DeVore can look in mirror for lost...
DeVore can look in mirror for lost dollars
How ironic that Assemblyman Chuck DeVore would criticize the
California Parks Department because the cost to convert the El Morro
trailer park in Crystal Cove State Park into a public campground and
day-user beach facility has continued to escalate. Actually, I think
it is mainly his actions that have caused all this.
The tenants were encouraged to illegally stay on beyond the Dec.
31, 2004, expiration of their leases largely because of his
introduction of unsuccessful legislation in the Assembly. DeVore’s
delaying actions caused the cost for the proposed conversion to
continue to rise.
At the same time, fighting the multiple lawsuits brought by the
tenants (all of which the tenants lost) has cost the parks department
a great deal of time and money.
The trailer park tenants, by not leaving, have been breaking the
law for eight months, having a wonderful time in what they think is
their summer resort, at the expense of you and me and all the
taxpayers of California.
FERN PIRKLE
Corona del Mar
Too bad Pendleton is off the airport radar
Thursday’s Daily Pilot had some very interesting letters regarding
Chris Cox’s failure to support an airport at El Toro. And the column
by Assemblyman Tom Harman on the great concerns we should all have
about the future of John Wayne Airport was very much on target as to
the future pressures that will be applied to raise or eliminate the
passenger caps. Why we never read about any possible usage of a
portion of Camp Pendleton for a commercial airport strikes me as
strange, but it’s probably politically untouchable.
DON HILLIARD
Newport Beach
Kids would benefit from God in schools
With reference to the July 21 “The Bell Curve”: As a 25-year
resident of Costa Mesa, grandmother and concerned American citizen, I
am writing to object to the implication that it is wrong to make
references to the concept of God in our public schools. This leaves
us with nothing to give our children except the influences of
individual teachers, who are subject to error and self-interest.

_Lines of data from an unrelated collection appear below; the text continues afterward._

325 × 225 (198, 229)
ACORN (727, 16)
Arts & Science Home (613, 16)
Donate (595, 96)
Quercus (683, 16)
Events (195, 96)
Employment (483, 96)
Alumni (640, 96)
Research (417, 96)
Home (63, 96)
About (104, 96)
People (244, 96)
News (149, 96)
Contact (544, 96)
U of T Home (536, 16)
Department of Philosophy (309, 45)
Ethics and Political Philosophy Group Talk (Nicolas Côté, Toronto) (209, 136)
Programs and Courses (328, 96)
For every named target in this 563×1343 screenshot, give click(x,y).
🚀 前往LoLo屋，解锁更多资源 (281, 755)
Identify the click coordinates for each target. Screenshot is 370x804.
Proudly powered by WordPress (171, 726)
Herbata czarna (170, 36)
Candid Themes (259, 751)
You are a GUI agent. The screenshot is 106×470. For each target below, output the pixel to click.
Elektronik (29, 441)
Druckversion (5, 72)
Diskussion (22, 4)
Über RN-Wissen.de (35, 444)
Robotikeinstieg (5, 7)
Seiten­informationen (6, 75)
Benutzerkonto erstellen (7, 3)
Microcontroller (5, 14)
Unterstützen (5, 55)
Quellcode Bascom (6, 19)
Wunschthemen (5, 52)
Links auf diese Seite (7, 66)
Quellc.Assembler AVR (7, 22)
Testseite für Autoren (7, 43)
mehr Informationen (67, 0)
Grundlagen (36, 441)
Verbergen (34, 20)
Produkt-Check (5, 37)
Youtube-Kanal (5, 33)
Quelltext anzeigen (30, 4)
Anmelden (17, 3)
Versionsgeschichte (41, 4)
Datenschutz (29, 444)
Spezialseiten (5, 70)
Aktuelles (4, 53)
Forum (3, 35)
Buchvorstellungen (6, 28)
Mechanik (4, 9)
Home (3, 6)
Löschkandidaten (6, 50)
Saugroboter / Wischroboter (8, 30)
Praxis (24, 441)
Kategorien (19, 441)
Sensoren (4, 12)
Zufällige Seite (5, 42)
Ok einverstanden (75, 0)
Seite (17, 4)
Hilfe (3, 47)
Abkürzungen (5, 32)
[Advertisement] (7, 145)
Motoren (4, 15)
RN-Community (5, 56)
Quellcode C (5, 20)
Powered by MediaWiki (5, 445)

How else will our children be taught the seeds of spiritual
evolvement if not in the schools? Are we to forget that we are “one
nation, under God, with liberty and justice for all” and that even
our coins bear the inscription, “In God We Trust”?
America is a land in need of healing, and we must remember that we
are to put our trust in God if we are to be free.
PATRICIA SCHWENNESEN
Costa Mesa
Secret meetings, shameful decision
It is telling that the Costa Mesa Job Center advocates need to
meet in private and conceal their identities. It’s a shame that our
Chamber of Commerce would encourage businesses of this ilk, while
maligning resident input and characterizing public participation with
high-handed remarks about “inviting Dr. Kevorkian.”
LINDA NEWMAN
Costa Mesa
Costa Mesa, not Newport, to blame
I agree with Steve Smith on the subject of the lack of athletic
fields in most cities, and Costa Mesa has done nothing to solve this
problem. In the last 10 years, the city of Newport Beach has built
five youth baseball fields, two softball fields and four soccer
fields, and it is planning to rebuild two baseball fields and batting
cages in Mariner’s Park. Smith should talk to the volunteers at
Pacific Coast Softball, the Newport Harbor Baseball Assn. and AYSO
Region 97. All of these groups are made up of Newport Beach and Costa
Mesa residents. Ask them which city does a better job of providing
athletic fields. The city of Costa Mesa will give you a permit to
play soccer at Kaiser Elementary School in Costa Mesa. But if you
want to use the restrooms, you have to pay $150 a day to open them.
At Bonita Canyon Sports Park in Newport Beach, Newport Beach and
Costa Mesa children are playing baseball on the finest youth baseball
field in Orange County. I don’t hear a bunch of whining from the
Newport Beach families about the Costa Mesa kids.